Rust - proof lubricants
SMT nozzle is not only the placement of the components of the device to paste, put the key parts of the action, but also the optical vision system camera background, it is mainly the use of vacuum adsorption to the components to absorb, and Use the blower to put the element attached to the nozzle into the coordinate position of the circuit board.

When the nozzle to absorb the components, to achieve the ideal situation must ensure that the center of the component, the center of the nozzle and the image of the center of the space should be coincident, and optical vision system adjustment is actually Compensation for the actual work of the case does not coincide with the deviation caused.

Different mounting elements need to be sucked with different suction nozzles. Almost every nozzle will have a reflective background, which is primarily intended to have a good background for image pickup to ensure accurate information on the target when the image is processed Protruding, nozzle When extracting an image, the nozzle as a background, so that the component image contrast enhancement, more clearly visible.


(1) nozzle wear, nozzle deformation, clogging, damage caused by insufficient pressure, resulting in suction components, so to regularly check the degree of wear of the nozzle, the serious to be replaced.

(2) the impact of the feeder, the feeder feed bad (feeder gear damage), material hole is not stuck in the feeder gear, the feeder below the foreign body, card spring wear), pressure Cover plate, spring and other operating mechanism to produce deformation, rust, etc., resulting in components sucking, standing or sucking device, it should be regularly checked, to deal with, so as to avoid a large number of device waste.

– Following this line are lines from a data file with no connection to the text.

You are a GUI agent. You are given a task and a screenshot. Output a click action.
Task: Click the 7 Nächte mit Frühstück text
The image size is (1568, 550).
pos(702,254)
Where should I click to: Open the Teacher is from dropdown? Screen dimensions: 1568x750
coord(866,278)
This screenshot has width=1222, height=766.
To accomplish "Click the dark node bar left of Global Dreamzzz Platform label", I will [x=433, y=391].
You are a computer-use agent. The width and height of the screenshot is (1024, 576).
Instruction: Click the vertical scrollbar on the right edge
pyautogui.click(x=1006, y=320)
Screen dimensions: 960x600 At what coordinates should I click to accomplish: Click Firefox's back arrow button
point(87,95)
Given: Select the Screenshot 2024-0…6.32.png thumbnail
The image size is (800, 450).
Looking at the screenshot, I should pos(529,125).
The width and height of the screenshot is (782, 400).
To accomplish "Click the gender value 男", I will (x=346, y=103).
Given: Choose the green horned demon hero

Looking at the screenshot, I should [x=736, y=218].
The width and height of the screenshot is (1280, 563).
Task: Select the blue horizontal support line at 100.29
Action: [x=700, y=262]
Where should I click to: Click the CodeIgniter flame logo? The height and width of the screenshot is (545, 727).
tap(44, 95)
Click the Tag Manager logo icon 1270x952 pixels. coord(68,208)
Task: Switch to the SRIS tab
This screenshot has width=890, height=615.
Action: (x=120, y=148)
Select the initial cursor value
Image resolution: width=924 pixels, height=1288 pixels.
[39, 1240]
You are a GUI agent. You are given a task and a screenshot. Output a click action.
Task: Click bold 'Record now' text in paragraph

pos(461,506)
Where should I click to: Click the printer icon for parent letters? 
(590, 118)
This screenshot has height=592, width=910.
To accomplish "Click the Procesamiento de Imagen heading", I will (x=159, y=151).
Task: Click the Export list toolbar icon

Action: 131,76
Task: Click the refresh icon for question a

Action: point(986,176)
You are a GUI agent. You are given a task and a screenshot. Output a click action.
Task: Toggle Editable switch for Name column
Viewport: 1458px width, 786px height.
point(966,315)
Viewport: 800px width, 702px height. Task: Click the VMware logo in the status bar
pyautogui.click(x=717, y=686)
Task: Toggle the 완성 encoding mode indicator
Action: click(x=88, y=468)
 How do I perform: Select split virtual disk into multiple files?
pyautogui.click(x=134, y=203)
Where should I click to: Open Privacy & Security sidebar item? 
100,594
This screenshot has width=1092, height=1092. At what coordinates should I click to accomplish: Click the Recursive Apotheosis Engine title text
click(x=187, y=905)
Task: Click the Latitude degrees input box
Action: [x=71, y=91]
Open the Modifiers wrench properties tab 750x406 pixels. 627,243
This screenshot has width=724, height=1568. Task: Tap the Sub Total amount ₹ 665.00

(3) vacuum negative pressure is insufficient, when the nozzle to take the component, the nozzle at a certain negative pressure, the components adsorbed on the nozzle, the nozzle to pick up the components are unusual use of negative pressure detection mode, when the negative pressure When the sensor detection value is within a certain range, the machine thinks that the suction is normal, otherwise it thinks that the drawing is bad, and when the element is sucked, the vacuum negative pressure should be above 53.33kPa so as to have enough vacuum to suck the component.If the vacuum negative pressure is insufficient, Will not be able to provide enough suction to absorb the components, in use, we must always check the vacuum negative pressure, and regularly clean the nozzle, but also pay attention to each placement of the vacuum filter on the head of the pollution, its role is to reach the suction The mouth of the gas source to filter, to be black to be replaced, to ensure the smooth flow of air.

(4) to absorb the height of the impact of the suction nozzle is the ideal height of the suction nozzle is exposed to the surface of the component and then down the pressure 0.05mm, if the pressure is too large, it will cause the component is pressed into the tank instead If the absorption of an element is not good, it may be appropriate to adjust the height of the suction up slightly, for example, 0.05mm. The author in the actual work process has encountered a material on all the components are not well Of the situation, the solution is to system parameters in the material extraction of the height of the appropriate move up a little.

(5) nozzle to the incoming problem, some manufacturers of chip components packaging quality problems, such as large spacing between the teeth, tape and plastic film between the sticky is too large, too small trough size are Causing the possible cause of the component can not be taken.